*** The data ***

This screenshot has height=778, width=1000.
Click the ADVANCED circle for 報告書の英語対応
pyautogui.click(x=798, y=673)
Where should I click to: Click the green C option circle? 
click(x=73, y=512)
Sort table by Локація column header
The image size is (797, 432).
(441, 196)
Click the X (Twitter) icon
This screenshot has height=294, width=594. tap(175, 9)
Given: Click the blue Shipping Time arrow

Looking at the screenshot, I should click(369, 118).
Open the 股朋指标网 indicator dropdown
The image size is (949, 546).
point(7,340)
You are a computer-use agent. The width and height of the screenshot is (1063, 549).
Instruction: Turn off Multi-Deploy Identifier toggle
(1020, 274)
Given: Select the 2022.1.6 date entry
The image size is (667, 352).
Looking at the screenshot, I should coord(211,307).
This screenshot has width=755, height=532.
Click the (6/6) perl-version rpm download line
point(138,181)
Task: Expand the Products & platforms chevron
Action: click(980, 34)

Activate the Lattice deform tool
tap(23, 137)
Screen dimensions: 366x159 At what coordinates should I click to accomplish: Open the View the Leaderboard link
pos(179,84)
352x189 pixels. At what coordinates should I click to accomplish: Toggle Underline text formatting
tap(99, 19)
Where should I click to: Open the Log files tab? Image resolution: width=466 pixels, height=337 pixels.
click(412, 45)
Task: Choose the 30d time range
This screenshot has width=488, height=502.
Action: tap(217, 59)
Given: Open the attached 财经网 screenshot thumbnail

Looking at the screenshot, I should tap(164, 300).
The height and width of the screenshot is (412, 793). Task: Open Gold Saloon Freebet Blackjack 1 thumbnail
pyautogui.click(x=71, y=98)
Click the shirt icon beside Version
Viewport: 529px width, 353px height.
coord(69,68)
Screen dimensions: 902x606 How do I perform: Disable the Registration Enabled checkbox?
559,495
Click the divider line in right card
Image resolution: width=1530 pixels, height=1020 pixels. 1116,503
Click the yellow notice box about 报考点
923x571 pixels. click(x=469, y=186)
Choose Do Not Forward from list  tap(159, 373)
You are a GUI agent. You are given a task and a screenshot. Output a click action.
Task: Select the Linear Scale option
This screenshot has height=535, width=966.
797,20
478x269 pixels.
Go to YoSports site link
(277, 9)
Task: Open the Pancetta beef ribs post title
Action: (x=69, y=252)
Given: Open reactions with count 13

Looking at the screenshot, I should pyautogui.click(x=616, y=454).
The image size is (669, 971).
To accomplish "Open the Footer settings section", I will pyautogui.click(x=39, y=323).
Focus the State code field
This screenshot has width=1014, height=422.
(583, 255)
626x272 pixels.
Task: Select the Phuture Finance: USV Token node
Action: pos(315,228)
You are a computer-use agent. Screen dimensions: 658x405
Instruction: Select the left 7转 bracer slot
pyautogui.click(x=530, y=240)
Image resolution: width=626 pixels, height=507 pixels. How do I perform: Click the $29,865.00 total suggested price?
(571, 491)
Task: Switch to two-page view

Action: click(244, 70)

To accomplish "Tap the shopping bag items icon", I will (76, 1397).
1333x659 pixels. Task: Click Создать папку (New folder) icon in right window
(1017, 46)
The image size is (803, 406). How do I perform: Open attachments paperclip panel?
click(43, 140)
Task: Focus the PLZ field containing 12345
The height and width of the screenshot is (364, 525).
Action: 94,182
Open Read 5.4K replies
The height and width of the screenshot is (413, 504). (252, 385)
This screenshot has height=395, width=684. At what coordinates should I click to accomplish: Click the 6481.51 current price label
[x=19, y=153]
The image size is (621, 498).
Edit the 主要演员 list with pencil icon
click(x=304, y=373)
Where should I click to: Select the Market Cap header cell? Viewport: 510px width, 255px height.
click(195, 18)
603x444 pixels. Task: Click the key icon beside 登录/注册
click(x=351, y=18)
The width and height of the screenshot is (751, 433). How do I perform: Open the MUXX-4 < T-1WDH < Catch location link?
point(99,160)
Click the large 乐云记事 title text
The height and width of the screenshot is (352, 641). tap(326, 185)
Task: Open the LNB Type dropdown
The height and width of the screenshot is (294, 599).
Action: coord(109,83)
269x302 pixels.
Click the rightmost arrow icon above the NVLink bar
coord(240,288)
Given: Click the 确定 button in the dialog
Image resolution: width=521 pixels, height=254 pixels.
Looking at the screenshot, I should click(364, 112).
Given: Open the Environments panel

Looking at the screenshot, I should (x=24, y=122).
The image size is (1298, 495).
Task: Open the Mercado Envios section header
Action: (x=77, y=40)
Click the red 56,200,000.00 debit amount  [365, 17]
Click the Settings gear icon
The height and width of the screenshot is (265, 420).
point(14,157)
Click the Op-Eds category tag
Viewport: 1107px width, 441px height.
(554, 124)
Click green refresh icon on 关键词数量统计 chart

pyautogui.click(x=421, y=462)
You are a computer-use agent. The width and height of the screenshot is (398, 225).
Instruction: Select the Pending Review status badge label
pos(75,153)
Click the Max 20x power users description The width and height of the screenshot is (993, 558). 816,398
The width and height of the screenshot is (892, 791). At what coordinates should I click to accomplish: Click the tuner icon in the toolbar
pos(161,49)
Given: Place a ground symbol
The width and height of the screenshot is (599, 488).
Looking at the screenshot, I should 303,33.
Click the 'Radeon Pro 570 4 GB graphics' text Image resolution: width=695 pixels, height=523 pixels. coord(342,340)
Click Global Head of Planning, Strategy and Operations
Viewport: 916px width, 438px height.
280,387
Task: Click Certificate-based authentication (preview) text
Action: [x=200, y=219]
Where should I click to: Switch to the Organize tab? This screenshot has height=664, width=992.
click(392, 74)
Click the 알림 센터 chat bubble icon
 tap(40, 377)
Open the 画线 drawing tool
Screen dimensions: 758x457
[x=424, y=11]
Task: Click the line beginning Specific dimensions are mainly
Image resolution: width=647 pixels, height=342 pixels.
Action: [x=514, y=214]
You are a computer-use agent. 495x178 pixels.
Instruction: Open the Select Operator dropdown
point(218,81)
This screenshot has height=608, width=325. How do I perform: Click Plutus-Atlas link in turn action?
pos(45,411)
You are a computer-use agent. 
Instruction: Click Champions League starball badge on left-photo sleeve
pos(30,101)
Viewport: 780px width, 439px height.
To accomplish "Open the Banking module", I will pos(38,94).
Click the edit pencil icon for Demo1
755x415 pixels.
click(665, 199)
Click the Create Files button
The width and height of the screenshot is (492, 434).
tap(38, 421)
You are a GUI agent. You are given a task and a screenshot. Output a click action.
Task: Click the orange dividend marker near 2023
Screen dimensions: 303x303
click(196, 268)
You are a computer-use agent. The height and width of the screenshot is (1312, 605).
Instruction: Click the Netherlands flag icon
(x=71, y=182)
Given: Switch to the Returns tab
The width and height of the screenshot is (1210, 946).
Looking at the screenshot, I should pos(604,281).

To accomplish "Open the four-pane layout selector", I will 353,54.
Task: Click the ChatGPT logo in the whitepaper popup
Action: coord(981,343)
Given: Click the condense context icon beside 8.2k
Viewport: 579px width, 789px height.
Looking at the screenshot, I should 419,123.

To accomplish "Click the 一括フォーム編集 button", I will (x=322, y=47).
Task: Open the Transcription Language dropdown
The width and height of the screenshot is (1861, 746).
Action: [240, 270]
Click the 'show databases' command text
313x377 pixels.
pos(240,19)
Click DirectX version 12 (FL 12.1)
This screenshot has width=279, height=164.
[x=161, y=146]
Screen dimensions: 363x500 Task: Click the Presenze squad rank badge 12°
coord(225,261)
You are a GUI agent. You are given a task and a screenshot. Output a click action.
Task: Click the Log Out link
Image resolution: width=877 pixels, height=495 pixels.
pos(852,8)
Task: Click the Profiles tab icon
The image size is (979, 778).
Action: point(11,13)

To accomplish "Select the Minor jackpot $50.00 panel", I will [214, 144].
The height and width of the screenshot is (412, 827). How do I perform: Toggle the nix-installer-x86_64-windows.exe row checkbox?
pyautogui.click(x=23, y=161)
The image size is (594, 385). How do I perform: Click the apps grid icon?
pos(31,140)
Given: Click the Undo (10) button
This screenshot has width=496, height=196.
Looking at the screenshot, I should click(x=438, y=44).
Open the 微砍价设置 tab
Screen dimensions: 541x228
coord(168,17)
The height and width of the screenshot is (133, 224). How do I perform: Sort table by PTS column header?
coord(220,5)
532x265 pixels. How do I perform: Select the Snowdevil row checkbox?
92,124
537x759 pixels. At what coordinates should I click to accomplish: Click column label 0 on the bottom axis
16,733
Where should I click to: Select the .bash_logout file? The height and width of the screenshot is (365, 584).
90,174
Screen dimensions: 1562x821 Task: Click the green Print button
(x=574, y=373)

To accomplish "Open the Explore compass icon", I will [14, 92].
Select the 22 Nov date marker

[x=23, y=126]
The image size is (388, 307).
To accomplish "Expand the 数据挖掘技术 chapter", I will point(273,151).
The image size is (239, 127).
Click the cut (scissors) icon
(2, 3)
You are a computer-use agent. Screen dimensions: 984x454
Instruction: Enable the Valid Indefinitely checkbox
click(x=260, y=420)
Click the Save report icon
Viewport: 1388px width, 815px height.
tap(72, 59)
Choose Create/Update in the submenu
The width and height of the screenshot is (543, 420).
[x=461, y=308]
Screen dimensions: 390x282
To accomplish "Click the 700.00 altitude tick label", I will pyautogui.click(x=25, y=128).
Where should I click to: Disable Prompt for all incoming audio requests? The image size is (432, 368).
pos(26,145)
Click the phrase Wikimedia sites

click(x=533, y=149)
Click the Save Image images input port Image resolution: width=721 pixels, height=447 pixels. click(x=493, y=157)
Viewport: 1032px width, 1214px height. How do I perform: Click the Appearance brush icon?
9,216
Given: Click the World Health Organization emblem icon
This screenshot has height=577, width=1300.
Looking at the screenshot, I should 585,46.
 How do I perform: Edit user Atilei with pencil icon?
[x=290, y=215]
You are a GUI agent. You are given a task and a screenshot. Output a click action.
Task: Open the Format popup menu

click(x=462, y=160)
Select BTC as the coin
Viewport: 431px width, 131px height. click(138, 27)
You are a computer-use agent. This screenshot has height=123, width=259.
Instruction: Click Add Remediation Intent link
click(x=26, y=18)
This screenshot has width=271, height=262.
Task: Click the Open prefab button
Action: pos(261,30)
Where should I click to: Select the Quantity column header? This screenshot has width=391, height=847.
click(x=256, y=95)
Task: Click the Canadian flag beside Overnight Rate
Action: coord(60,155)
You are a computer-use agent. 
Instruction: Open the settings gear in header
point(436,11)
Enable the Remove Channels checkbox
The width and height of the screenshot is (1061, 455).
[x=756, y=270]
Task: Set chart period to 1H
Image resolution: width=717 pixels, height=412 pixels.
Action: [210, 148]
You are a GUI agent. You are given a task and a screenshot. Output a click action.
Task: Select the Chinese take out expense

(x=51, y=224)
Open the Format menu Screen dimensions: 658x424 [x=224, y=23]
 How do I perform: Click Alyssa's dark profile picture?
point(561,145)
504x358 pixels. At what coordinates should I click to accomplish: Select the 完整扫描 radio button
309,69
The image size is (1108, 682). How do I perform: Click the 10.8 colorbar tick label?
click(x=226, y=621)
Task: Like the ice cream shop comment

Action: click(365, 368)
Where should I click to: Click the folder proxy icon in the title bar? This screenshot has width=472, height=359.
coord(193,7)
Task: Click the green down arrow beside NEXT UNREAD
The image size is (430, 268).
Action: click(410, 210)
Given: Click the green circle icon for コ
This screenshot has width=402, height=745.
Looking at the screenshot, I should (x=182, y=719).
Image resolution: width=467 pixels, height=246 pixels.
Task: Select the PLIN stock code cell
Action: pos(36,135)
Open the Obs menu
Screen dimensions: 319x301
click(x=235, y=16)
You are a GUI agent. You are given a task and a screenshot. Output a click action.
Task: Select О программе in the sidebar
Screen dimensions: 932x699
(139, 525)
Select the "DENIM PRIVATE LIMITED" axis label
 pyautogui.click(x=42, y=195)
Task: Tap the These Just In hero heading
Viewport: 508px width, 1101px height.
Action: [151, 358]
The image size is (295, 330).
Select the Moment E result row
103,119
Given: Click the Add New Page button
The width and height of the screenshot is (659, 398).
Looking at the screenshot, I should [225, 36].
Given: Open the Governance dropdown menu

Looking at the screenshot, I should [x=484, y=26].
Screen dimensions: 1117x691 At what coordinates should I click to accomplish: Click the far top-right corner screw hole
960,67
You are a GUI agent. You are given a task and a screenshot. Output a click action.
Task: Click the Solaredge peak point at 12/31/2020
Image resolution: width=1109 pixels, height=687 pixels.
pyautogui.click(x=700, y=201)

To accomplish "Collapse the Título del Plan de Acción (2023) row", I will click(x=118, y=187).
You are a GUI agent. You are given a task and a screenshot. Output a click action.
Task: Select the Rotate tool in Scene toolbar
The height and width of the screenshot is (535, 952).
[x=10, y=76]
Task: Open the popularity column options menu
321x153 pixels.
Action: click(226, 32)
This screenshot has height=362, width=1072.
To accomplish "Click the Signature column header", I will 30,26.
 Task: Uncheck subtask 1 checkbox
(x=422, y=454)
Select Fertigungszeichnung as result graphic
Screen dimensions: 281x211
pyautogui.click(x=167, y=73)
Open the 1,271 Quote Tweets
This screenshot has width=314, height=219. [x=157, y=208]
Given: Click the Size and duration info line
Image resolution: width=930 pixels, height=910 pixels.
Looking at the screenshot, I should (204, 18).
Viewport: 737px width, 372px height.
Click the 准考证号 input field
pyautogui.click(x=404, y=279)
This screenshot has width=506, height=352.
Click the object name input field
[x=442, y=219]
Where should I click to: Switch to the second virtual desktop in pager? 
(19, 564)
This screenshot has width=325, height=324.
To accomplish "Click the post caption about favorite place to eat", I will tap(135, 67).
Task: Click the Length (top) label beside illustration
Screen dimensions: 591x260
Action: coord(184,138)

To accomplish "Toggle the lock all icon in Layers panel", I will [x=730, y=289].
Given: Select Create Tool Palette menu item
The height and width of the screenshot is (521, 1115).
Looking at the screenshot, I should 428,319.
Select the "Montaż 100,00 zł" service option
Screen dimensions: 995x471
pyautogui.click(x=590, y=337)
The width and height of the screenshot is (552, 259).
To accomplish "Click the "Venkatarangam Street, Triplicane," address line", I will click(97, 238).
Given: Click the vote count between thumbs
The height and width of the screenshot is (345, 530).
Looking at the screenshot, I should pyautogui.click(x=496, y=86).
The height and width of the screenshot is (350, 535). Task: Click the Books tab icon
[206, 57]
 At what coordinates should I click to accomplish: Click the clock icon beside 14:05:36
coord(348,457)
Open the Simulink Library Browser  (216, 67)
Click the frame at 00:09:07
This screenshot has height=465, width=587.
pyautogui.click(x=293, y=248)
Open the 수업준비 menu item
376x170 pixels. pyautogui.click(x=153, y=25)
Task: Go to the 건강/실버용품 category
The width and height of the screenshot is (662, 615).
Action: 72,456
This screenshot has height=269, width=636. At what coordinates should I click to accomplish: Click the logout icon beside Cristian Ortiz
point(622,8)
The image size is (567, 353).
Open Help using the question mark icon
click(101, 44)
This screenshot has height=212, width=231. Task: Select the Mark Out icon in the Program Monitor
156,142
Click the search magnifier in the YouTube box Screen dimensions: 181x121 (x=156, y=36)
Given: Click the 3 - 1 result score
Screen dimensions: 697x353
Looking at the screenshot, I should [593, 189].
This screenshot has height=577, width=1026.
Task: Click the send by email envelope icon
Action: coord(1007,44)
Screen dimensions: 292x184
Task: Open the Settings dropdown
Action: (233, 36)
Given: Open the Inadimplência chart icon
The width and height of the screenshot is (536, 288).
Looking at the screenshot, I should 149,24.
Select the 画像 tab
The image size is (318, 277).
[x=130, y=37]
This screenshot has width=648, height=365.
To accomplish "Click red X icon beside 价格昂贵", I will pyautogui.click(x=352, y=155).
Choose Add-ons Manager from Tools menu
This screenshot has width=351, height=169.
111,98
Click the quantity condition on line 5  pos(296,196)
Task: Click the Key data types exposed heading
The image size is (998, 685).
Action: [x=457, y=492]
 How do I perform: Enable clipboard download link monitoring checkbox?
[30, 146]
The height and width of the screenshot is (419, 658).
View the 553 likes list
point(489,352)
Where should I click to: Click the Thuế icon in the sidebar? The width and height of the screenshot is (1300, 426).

*** End of The data ***

Task directions. From the data above, output exactly the lines between the one containing "Given: Open the attached" and the one containing "Focus the State code field", counting both of them.

Answer to this problem.
Given: Open the attached 财经网 screenshot thumbnail

Looking at the screenshot, I should tap(164, 300).
The height and width of the screenshot is (412, 793). Task: Open Gold Saloon Freebet Blackjack 1 thumbnail
pyautogui.click(x=71, y=98)
Click the shirt icon beside Version
Viewport: 529px width, 353px height.
coord(69,68)
Screen dimensions: 902x606 How do I perform: Disable the Registration Enabled checkbox?
559,495
Click the divider line in right card
Image resolution: width=1530 pixels, height=1020 pixels. 1116,503
Click the yellow notice box about 报考点
923x571 pixels. click(x=469, y=186)
Choose Do Not Forward from list  tap(159, 373)
You are a GUI agent. You are given a task and a screenshot. Output a click action.
Task: Select the Linear Scale option
This screenshot has height=535, width=966.
797,20
478x269 pixels.
Go to YoSports site link
(277, 9)
Task: Open the Pancetta beef ribs post title
Action: (x=69, y=252)
Given: Open reactions with count 13

Looking at the screenshot, I should pyautogui.click(x=616, y=454).
The image size is (669, 971).
To accomplish "Open the Footer settings section", I will pyautogui.click(x=39, y=323).
Focus the State code field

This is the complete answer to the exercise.